The die is cast for Daytona

dayt93k 

A rat bike at Daytona Beach Bike Week.

I crunched the numbers and decided this afternoon, weather permitting, that I'm riding to Bike Week in Daytona Beach with my Jonesboro BMW friend Charlie Parsons.

I've been to Bike Week - billed as "The world's largest motorcycle event" - twice in the early 1990s. The Space Coast BMW Club used to host a sort of mini-rally at the Bulow campgrounds a short distance northwest of Daytona and that's where I camped in 1993 and 1994.

I rode down from Indianapolis both years. I lacked proper cold weather riding gear the first year and when I rolled out on Friday afternoon, most of Indiana was covered with snow. I was wearing a huge set of Carhart coveralls over my leathers and looked like an overstuffed piece of furniture perched on my '91 K100RS.

I bought a proper cold weather riding suit from one of the Bike Week vendors and rode home in style. The next year, I'd had Gerbings Heated Clothing wire the liner to my First Gear jacket and enjoyed a much more comfortable ride to and from Daytona.

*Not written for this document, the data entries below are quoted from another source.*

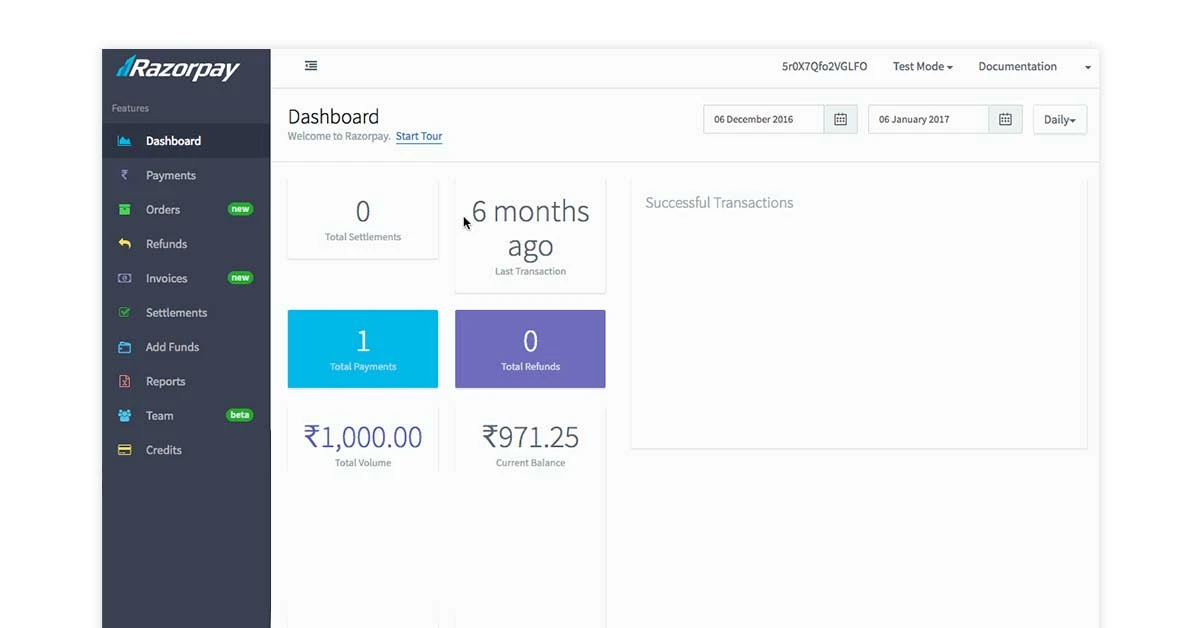Screen dimensions: 1200x628
Task: Open the Reports section
Action: pyautogui.click(x=166, y=381)
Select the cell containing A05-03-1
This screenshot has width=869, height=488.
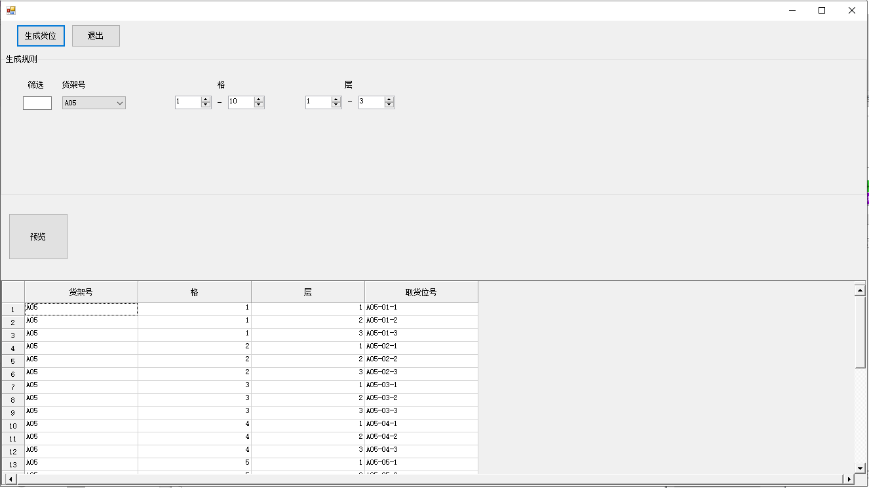421,386
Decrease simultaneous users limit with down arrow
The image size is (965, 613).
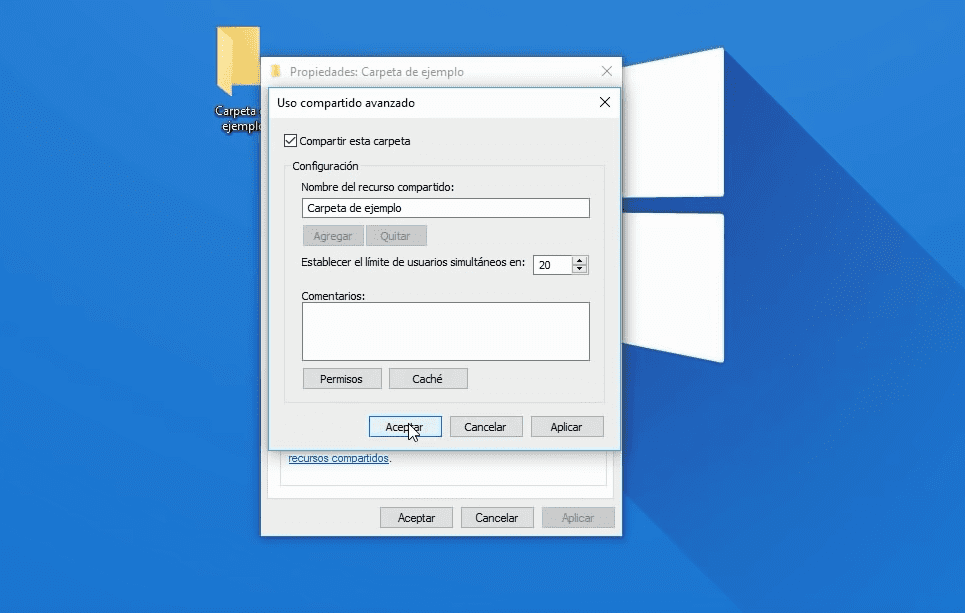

Riding to Bike Week from Indiana is always a dicey proposition because you never know when the weather window is going to slam shut on you and leave you stranded in Florida or somewhere between Daytona and home.

Although the distance from my Arkansas home to Daytona is comparable to the Indy-to-Daytona ride, the entire trip is done at lower (read "warmer") latitudes, removing a some of the weather worries. I've looked at a couple of routes. One is the shortest, a diagonal across Mississippi, Alabama, and Georgia. The other is longer, but probably warmer, riding down I-55 to Louisiana, then following I-10 east to Jacksonville and then south on I-95.

Bulow is gone and the Space Coasters no longer host the event, but a specially organized BMW Club - B-Cubed (Beemers for Bikeweek and Biketoberfest) - has organized a similar affair at a travel park/campground at the I-95 exit to Flagler Beach.

I lost interest in Bike Week after 1994, but the trip is starting to sound like a good idea again.